Clearly we’ve been scoring freely on the road, with those four at Firhill following the four at Fir Park the previous weekend, but at home it’s been much quieter. Griffiths got the only goal of the game against Hamilton last midweek, while Nir Bitton added to the Griffiths free kick on Saturday against Dundee. It’s led to some nervy finishes of late, with Eamonn Brophy going close late on for Hamilton and Faissal El Bakhtaoui somehow blazing his late chance over the bar for Dundee after Marcus Haber had pulled the game back to 2-1.

Are the sheer number of games this month starting to have their toll? Of our five games this month so far, we had a small scare with Thistle putting the ball in the net twice while the other three domestic games have all been won by a single goal. The draw in Manchester will also have added to the draining factor both mentally and physically, and with another three games to come after Thistle surely it’s asking a lot to keep winning all of these games?

I said several weeks ago that this is precisely why I’m delighted we’ve been getting the points on the board early and building up a good lead at the top, because there’s bound to come a point in time where so many games result in us dropping points somewhere down the road.

And yet there’s still an expectation on the current Celtic team to keep winning. That’s nothing unusual for Celtic of course, but this team have an amazing record so far and with each passing game the pressure to keep it up must be growing further.
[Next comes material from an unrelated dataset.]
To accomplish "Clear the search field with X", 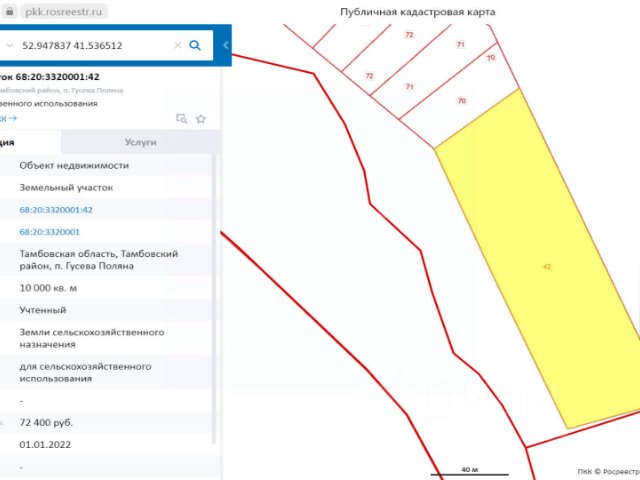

The fact this game is one of those we have in hand also adds to the pressure to turn that advantage into actual points, despite the fact that we’ll be at least eleven points clear of second spot regardless of what happens tonight!

Of course, there are other factors as well. Tom Rogic was the latest to pick up an injury at the weekend, while Scott Sinclair has only just returned having been out since going off at half time in the Barcelona match last month. Armstrong was filling in for the suspended Scott Brown as captain on Saturday and I’m sure we’ll all welcome the captain’s presence back in the side tonight.

But perhaps the thing most notable is the way the media are building things up. Despite being eleven points behind having played two games more and having been hammered 5-1 and knocked out of the League Cup by us in a one-sided semi final, the Hogmanay game is clearly looming large for a supposedly resurgent Rangers.

True, they’ve beaten Aberdeen and Hearts at home in recent weeks. But Ross County managed a 2-2 draw against Hearts, beat Aberdeen at the weekend, and gave us far more of a game in Dingwall than Rangers managed in either match against us this season, yet I don’t see many people talking up their upcoming match against us.

No, instead we have Kris Boyd’s belly rumblings published as informative and insightful thoughts. And that belly seems to be rumbling a lot of late.

I’ve no doubt that going to Ibrox for the first time since March 2012 will be a challenge for any number of reasons, including the fact that they’ll be the highest placed team in the league that we’ll play this month. But I’ve seen nothing to suggest their challenge will be any more than it was in the first two games.

My main concern isn’t with them, but with whether or not we’ll be knackered by the time we get there. After all, we’ve still three games to play before then!